Add abstraction to specify source file encoding for compilers
The encoding of source files can currently only be enforced by manually adding them to the compiler definition.
It would be nice to have sth. like this:
set(CMAKE_SOURCE_CHARSET UTF-8)
Currently it could be that the compilers do not handle the source files as UTF-8, see here (Section UTF-8 support
):
MSVC, EDG, Clang, GCC support compiling UTF-8 source files.
- Currently (Clang 11), Clang only support UTF-8 and assume all files are UTF-8. BOMs are ignored.
- GCC supports UTF-8 through iconv and the command line flag -finput-charset=UTF-8 can be used to interpret source files as UTF-8. The default encoding is inferred from the environment and fallbacks to UTF-8 when not possible. BOMs are ignored.
- MSVC supports UTF-8 source files with the /source-charset:UTF-8 command line flag. MSVC uses UTF-8 by default when a BOM is present.

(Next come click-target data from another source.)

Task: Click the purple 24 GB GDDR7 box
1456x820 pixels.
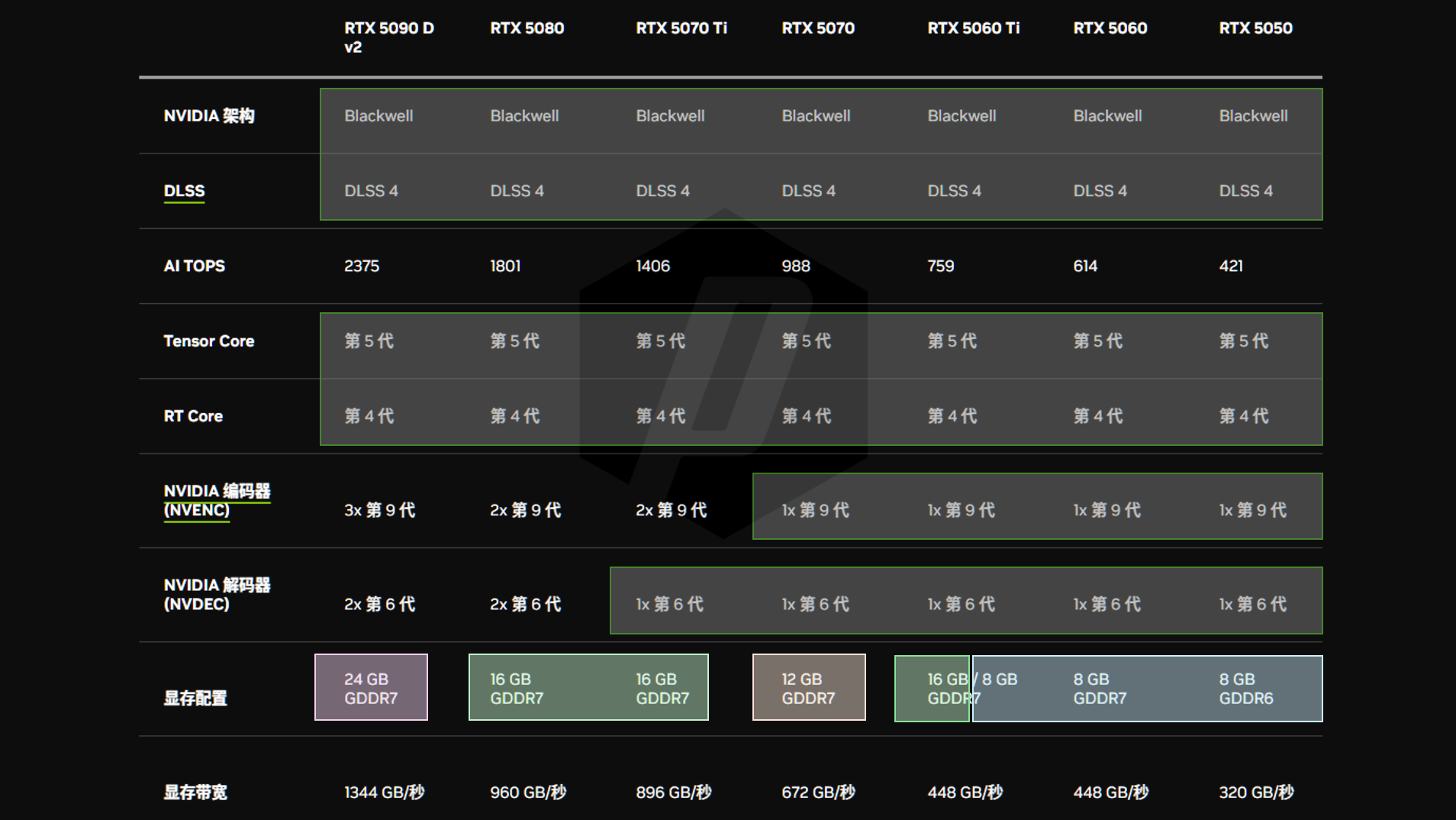Action: click(x=371, y=688)
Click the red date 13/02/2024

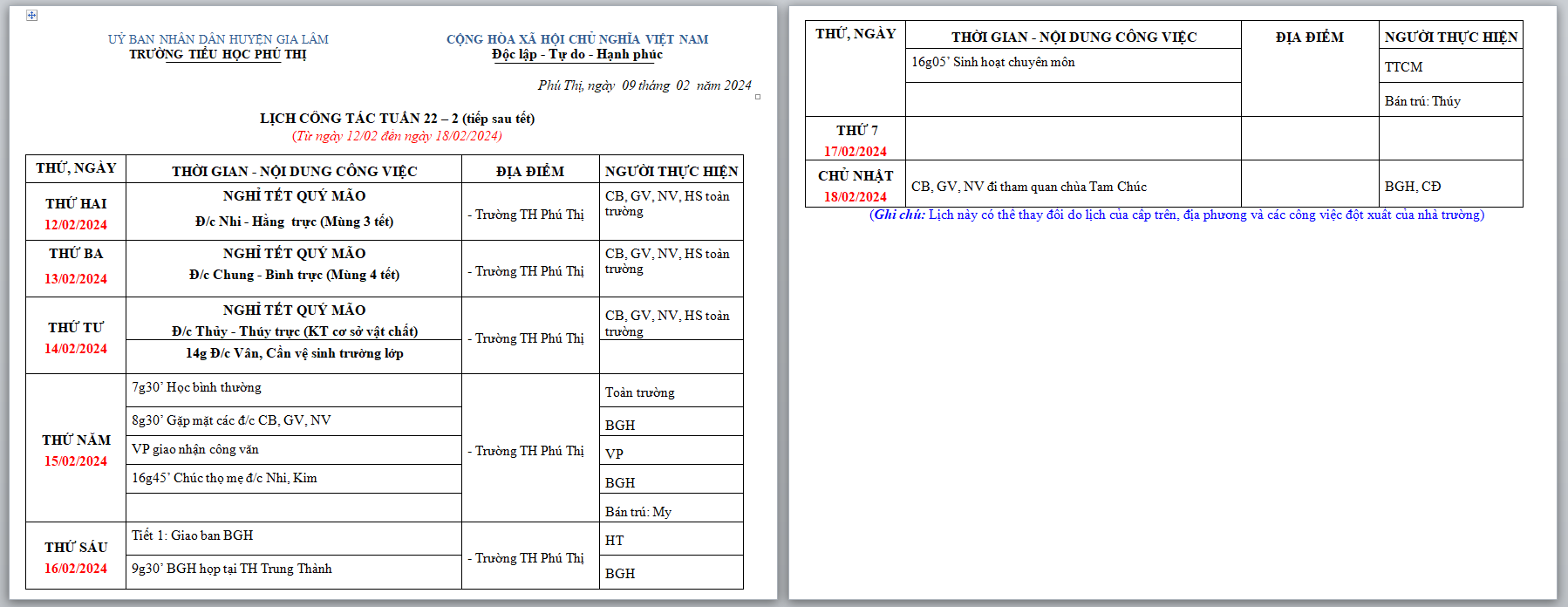76,279
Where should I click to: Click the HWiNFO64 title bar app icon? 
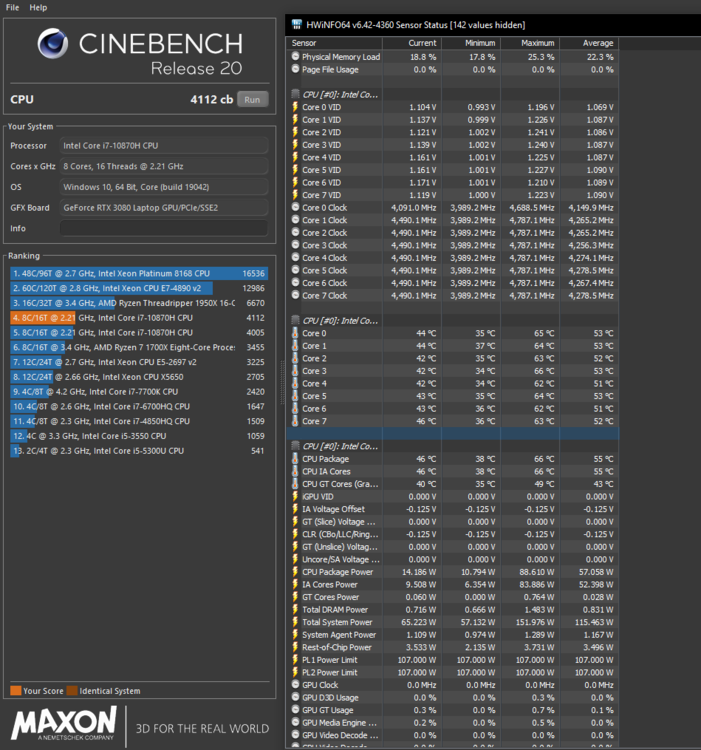[294, 25]
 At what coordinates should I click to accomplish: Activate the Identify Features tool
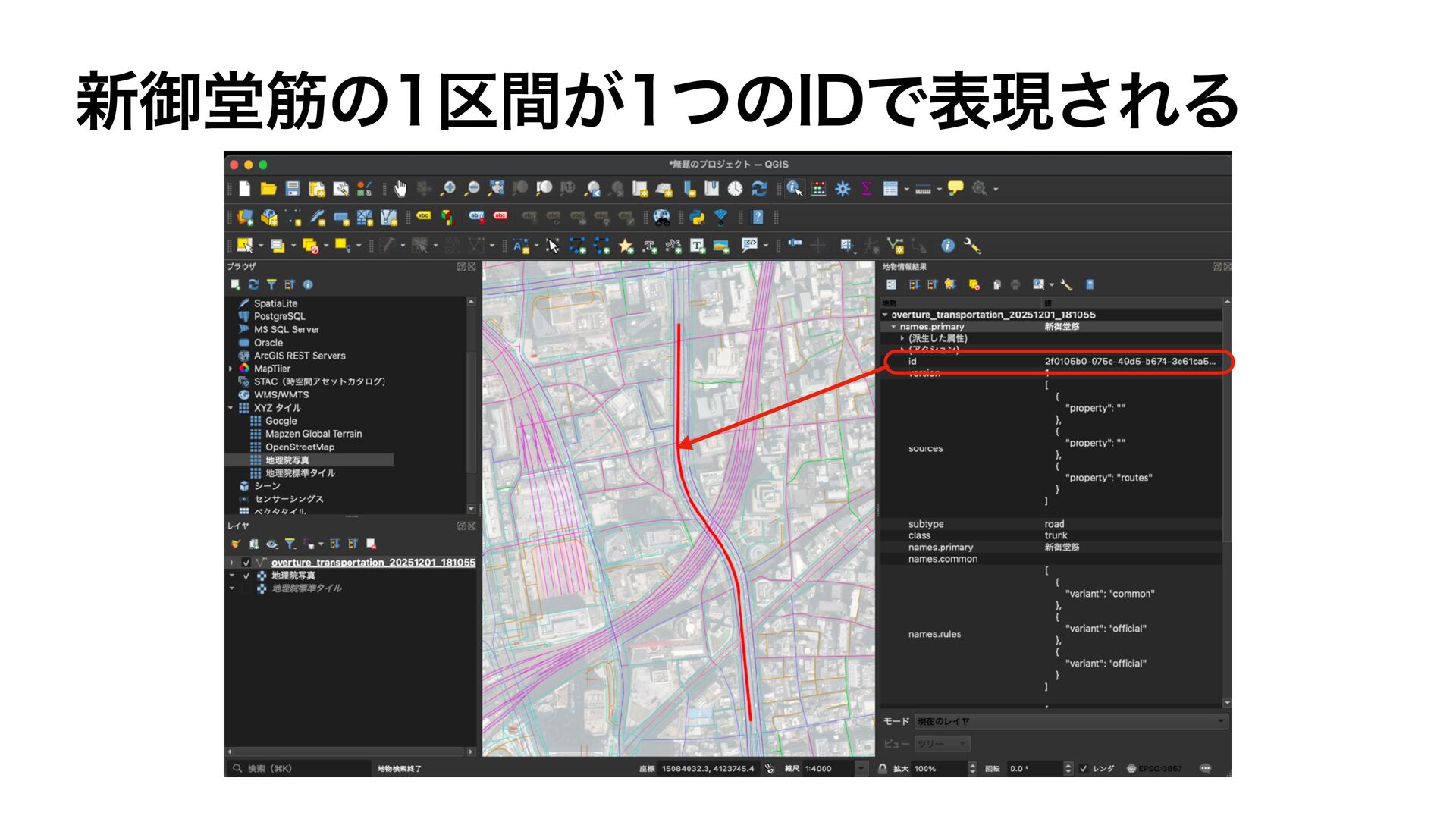tap(794, 189)
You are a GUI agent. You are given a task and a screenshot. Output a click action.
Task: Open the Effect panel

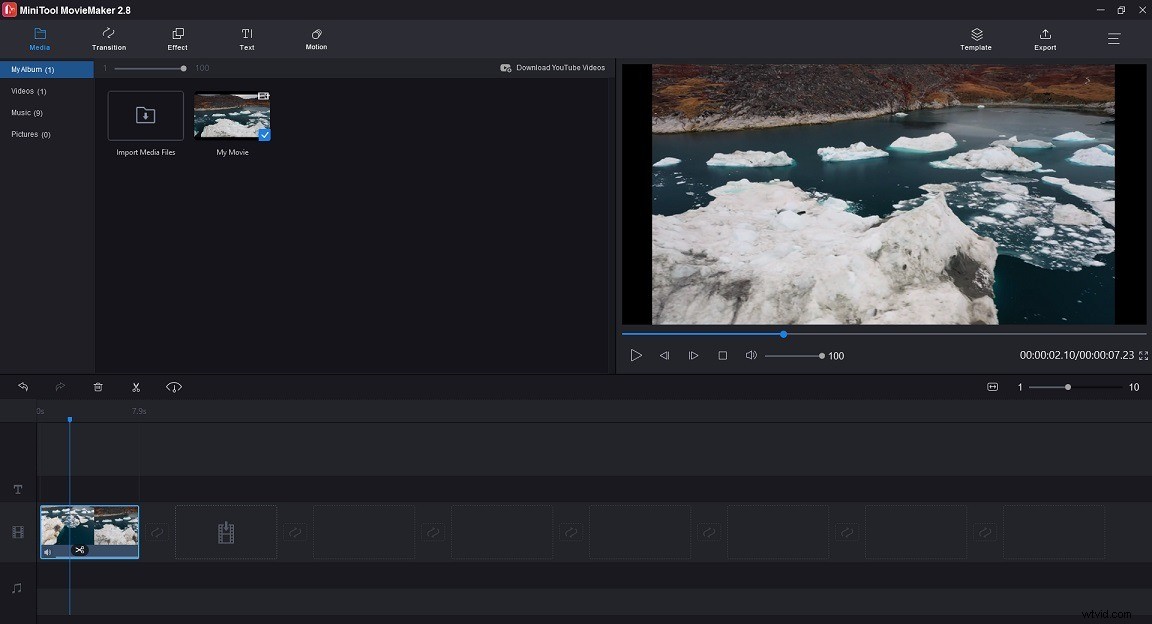pyautogui.click(x=177, y=39)
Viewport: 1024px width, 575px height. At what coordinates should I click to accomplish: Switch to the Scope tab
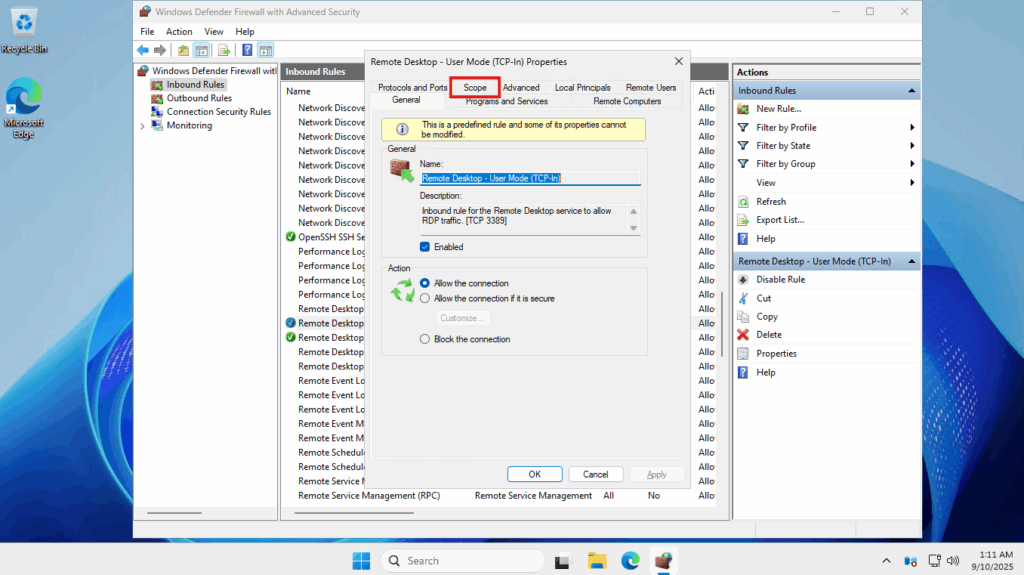pyautogui.click(x=475, y=88)
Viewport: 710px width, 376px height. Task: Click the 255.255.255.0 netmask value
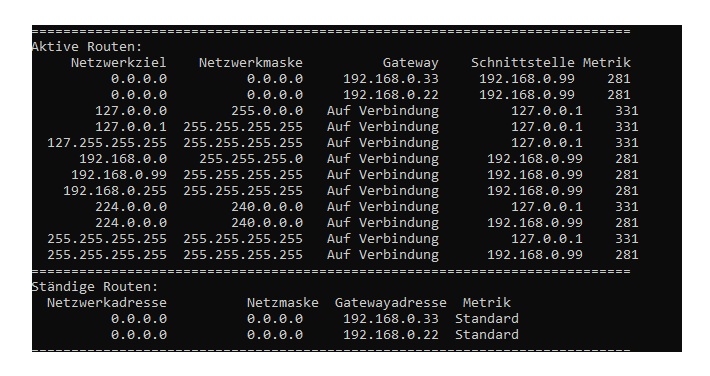pyautogui.click(x=251, y=159)
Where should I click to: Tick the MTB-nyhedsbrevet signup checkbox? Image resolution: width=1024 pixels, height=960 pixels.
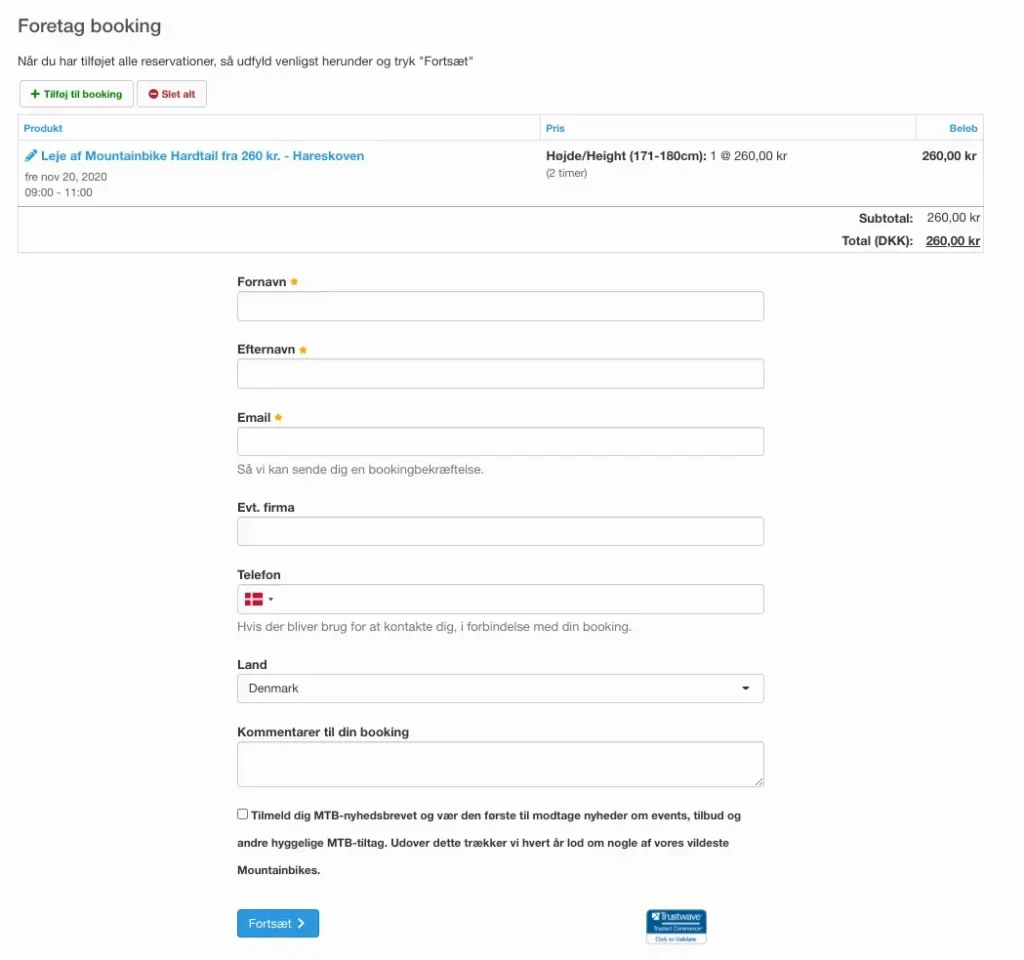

For MSVC this will be already set e.g. in the VCPKG toolchain or within LLVM. As you can see there: There may exception when this option doesn't work (to old MSVC) - and this is just for MSVC. Not sure about the other compiler (e.g. how Intel, Borland, ... are handling this). So it would be nice if there is a CMake option so not each project has to research it themself (in case you set a source charset which is not supported, CMake should warn about this).